La perfection de la musique de Mozart sublimée au Maroc

La magie de «Don Giovanni» a opéré au Théâtre national Mohammed V


Danaé Pol
Jeudi 17 Avril 2014

La perfection de la musique de Mozart sublimée au Maroc
La première de « Don Giovanni » au Maroc s’est déroulée samedi 12 avril au Théâtre national Mohammed V de Rabat.  Après l’avant-première de l’œuvre, dans le cadre du projet «  Viens à l’opéra ! » dédié en exclusivité aux jeunes élèves des écoles élémentaires et du collège, c’était aux plus grands d’apprécier le chef-d’œuvre de Mozart magnifié par la mise en scène de Jean-Marc Biskup les 12, 14 et 15 avril.  

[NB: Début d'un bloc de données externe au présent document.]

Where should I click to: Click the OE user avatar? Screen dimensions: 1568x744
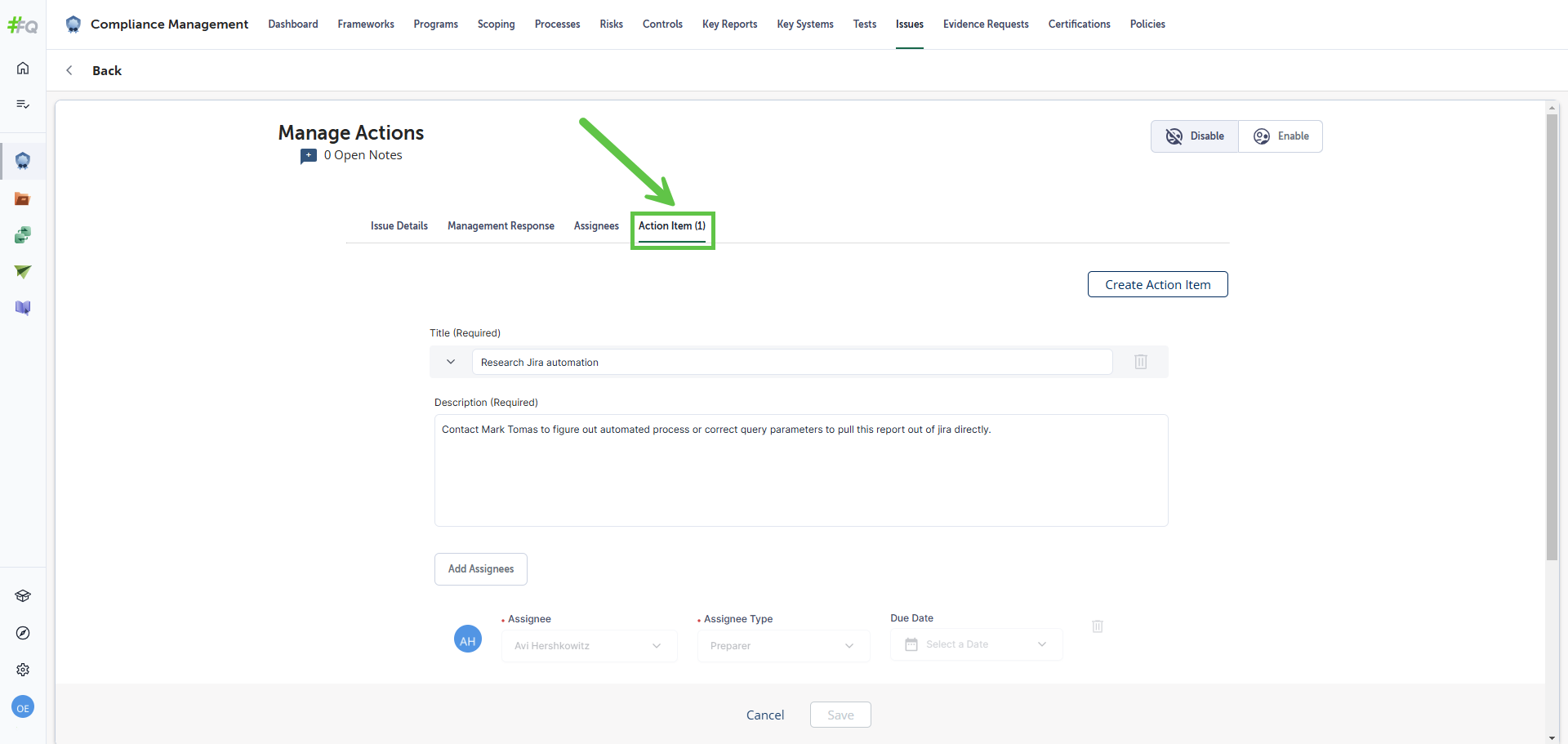coord(23,708)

 Cet «  opéra des opéras », tel que le nommait Wagner, est une des pièces majeures du répertoire de Mozart, interprétée pour la première fois en 1787 sous la direction du compositeur lui-même au théâtre des Etats de Prague où elle rencontra un immense succès. 227 ans plus tard, l’incommensurable triomphe est toujours présent pour la première de cet opéra au Maroc.  L’Orchestre philharmonique du Maroc (OPM) avait déjà interprété onze opéras au préalable, et c’est avec une maturité certaine que le chef-d’œuvre de Mozart a été abordé. 

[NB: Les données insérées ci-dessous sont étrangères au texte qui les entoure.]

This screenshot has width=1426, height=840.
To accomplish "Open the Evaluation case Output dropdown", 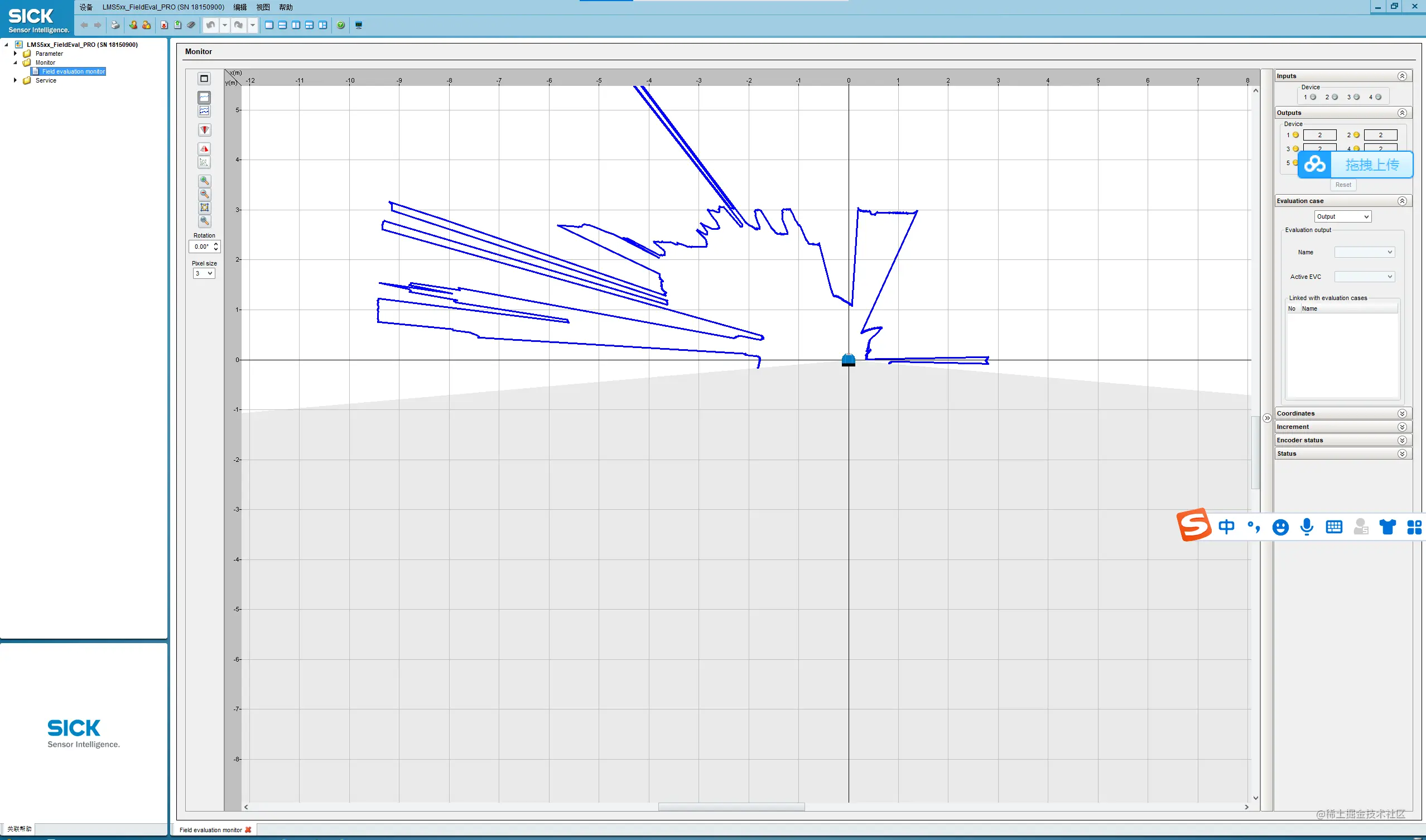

 Sous la baguette de Benoît Girault,  l’opéra en deux actes « Don Giovanni », reprend le mythe du séducteur puni, Don Juan. L’action se déroule à Séville, en Espagne au XVIIème siècle, où le blasphémateur Don Juan avance masqué pour séduire Donna Anna.  Celle-ci repousse l’insistant jeune homme, mais le Commandeur doit intervenir pour venir en aide à sa fille. Lors d’un duel nocturne, Don Giovanni blesse le vieil homme à mort et s’enfuit avec son valet Leporello sans le moindre regret. Malgré cette ignominie, Don Giovanni continue à séduire, et par de belles paroles charme Donna Elvira et Zerlina à qui il promet monts et merveilles. Mais, la vraie nature du jeune homme se dévoile peu à peu aux yeux de tous… La surprise est grande quand Don Giovanni, lors d’un repas, entend frapper à sa porte le spectre du Commandeur.  Le spectre saisit de sa main glaciale le profanateur et exige qu’il se repentisse. Celui-ci refuse et, hurlant de douleur, est entraîné dans les flammes de l’Enfer.
 La mise en scène colorée et intelligente du «  dramma giocoso »  est réalisée par Jean-Marc Biskup regroupant 20 choristes, 8 solistes chanteurs et 68 musiciens.  Un prompteur a été installé pour traduire les textes en français, permettant ainsi de suivre l’intrigue. La scène y est vivante et mobile, avec des costumes somptueux, à laquelle il convient d’ajouter les qualités artistiques des interprètes. Le pari était risqué pour une première au Maroc, mais les chanteurs, l’orchestre et les décors nous transportent pour trois heures de pur bonheur. Le spectateur est propulsé à travers des actes séducteurs et vils de Don Juan à l’apparition divine et terrifiante du Commandeur venu se venger.  Passion, revirements, tressaillements et parfois même rires à gorge déployée ont jalonné le spectacle.
Une alliance subtile de deux genres totalement différents à laquelle est combinée une dimension théâtrale où l’illusion est portée par la musique et le décor. Paolo Pecchioli est magistral dans le rôle du méprisable et charismatique Don Juan, en conférant avec brio au personnage toute cette élégance détestable qui le caractérise. Leporello, interprété par Olivier Grand, s’avère incroyablement attachant dans son rôle de fidèle serviteur. Quant aux femmes de Don Juan, incarnées par Mirella di Vita et Irène Candelier, elles sont tiraillées par des sentiments contradictoires.
 Il n’est nul besoin d’être un fin connaisseur pour ressentir un plaisir immédiat en écoutant « Don Giovanni ». Les notes s’assemblent naturellement avec harmonie, les voix s’ajoutent spontanément à l’orchestre et dispensent l’auditeur de tout effort pour prendre plaisir à l’écoute. Ainsi, le mélomane voyage dans l’univers drôle et tragique de 0cet opéra.  
 Alliance de théâtre et de musique, « Don Giovanni » enivre, passionne et fascine l’assemblée. Un grand moment de romantisme traverse l’interprétation du  plus bel opéra de Mozart.  
 Seul regret, l’absence de distribution de livrets à l’entrée. Comportant les dialogues chantés, les éventuels passages parlés, ainsi que les rapides indications de mise en scène et de jeu, ce livret aurait pu constituer une alternative aux incessants va-et-vient entre la scène et le prompteur.